## GIVEN INSTRUCTION
Copy out the entries below verbatim, beginning with the line that contains "Switch language with the En button" and continuing through the last line of the entries, both ends included.

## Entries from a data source
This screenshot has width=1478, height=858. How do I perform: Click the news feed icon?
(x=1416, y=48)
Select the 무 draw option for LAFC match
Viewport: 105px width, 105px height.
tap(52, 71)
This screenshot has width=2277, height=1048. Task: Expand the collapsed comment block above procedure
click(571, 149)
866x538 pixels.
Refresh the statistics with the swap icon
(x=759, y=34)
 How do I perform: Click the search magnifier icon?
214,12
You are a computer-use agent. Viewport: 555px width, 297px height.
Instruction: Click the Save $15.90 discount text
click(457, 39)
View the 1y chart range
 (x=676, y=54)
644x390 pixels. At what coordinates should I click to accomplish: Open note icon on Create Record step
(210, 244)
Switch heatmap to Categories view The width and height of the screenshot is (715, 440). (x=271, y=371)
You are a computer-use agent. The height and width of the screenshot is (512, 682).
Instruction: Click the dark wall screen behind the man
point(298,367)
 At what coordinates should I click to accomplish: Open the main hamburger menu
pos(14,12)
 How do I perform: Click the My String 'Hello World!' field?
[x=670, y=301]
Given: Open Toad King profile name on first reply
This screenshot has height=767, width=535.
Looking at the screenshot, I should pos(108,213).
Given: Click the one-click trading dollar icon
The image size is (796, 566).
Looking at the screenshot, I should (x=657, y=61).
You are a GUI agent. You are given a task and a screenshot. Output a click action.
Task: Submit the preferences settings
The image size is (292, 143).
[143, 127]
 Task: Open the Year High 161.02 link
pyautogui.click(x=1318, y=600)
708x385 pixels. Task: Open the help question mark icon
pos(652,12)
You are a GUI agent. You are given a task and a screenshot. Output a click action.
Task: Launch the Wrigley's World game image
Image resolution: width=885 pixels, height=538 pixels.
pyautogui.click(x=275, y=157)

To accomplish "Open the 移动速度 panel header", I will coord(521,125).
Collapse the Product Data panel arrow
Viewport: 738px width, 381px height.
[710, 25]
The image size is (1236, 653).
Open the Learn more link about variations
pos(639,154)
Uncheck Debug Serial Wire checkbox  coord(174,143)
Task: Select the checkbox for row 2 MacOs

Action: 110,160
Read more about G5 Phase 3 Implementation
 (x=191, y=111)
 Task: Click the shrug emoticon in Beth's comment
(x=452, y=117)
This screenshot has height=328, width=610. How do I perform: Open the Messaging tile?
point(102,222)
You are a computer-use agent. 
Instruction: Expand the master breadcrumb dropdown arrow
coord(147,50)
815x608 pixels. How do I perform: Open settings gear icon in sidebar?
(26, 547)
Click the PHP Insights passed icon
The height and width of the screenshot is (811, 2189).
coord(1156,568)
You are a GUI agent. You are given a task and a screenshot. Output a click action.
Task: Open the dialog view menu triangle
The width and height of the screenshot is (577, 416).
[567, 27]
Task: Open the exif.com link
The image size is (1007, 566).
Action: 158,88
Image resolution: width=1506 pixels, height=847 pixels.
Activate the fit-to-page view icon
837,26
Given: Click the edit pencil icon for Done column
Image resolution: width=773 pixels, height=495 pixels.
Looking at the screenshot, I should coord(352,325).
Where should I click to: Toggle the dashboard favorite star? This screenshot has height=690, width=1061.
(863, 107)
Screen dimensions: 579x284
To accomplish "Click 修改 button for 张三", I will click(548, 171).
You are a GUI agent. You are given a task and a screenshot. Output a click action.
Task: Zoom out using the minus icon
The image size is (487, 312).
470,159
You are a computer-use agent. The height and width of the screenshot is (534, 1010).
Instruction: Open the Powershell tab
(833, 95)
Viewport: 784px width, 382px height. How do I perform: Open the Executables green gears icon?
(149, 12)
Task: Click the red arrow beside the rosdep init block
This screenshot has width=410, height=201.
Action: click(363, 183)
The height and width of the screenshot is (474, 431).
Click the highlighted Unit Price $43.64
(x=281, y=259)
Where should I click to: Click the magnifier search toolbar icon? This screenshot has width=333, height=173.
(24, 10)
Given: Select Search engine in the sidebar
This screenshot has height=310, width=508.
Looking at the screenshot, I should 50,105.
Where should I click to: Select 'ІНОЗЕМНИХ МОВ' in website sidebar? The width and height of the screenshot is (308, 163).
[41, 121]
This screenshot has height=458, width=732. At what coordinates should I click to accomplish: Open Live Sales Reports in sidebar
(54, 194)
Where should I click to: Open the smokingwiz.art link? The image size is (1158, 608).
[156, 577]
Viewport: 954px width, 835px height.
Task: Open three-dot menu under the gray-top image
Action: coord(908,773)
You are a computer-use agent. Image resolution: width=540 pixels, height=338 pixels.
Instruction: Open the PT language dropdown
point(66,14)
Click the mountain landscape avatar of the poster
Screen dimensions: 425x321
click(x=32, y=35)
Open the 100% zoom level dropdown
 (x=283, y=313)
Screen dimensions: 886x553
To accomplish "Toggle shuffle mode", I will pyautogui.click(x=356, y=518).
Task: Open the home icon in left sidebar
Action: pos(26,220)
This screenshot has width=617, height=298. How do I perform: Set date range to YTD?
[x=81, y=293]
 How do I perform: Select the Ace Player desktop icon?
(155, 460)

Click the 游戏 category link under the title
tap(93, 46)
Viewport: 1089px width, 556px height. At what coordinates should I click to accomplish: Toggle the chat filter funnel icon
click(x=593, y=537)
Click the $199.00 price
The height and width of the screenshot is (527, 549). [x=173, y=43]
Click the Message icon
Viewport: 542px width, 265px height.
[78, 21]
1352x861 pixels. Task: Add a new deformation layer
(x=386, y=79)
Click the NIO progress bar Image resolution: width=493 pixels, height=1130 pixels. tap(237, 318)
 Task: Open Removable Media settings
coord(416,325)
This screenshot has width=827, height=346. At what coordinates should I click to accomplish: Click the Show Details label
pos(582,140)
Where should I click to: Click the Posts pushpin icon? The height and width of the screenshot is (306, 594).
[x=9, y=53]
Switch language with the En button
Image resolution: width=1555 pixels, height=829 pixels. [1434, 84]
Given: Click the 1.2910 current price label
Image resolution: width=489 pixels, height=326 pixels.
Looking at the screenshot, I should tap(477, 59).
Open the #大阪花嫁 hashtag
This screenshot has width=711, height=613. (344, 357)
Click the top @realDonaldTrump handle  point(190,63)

## ANSWER FOR THE TASK
Switch language with the En button
Image resolution: width=1555 pixels, height=829 pixels. [1434, 84]
Given: Click the 1.2910 current price label
Image resolution: width=489 pixels, height=326 pixels.
Looking at the screenshot, I should tap(477, 59).
Open the #大阪花嫁 hashtag
This screenshot has width=711, height=613. (344, 357)
Click the top @realDonaldTrump handle  point(190,63)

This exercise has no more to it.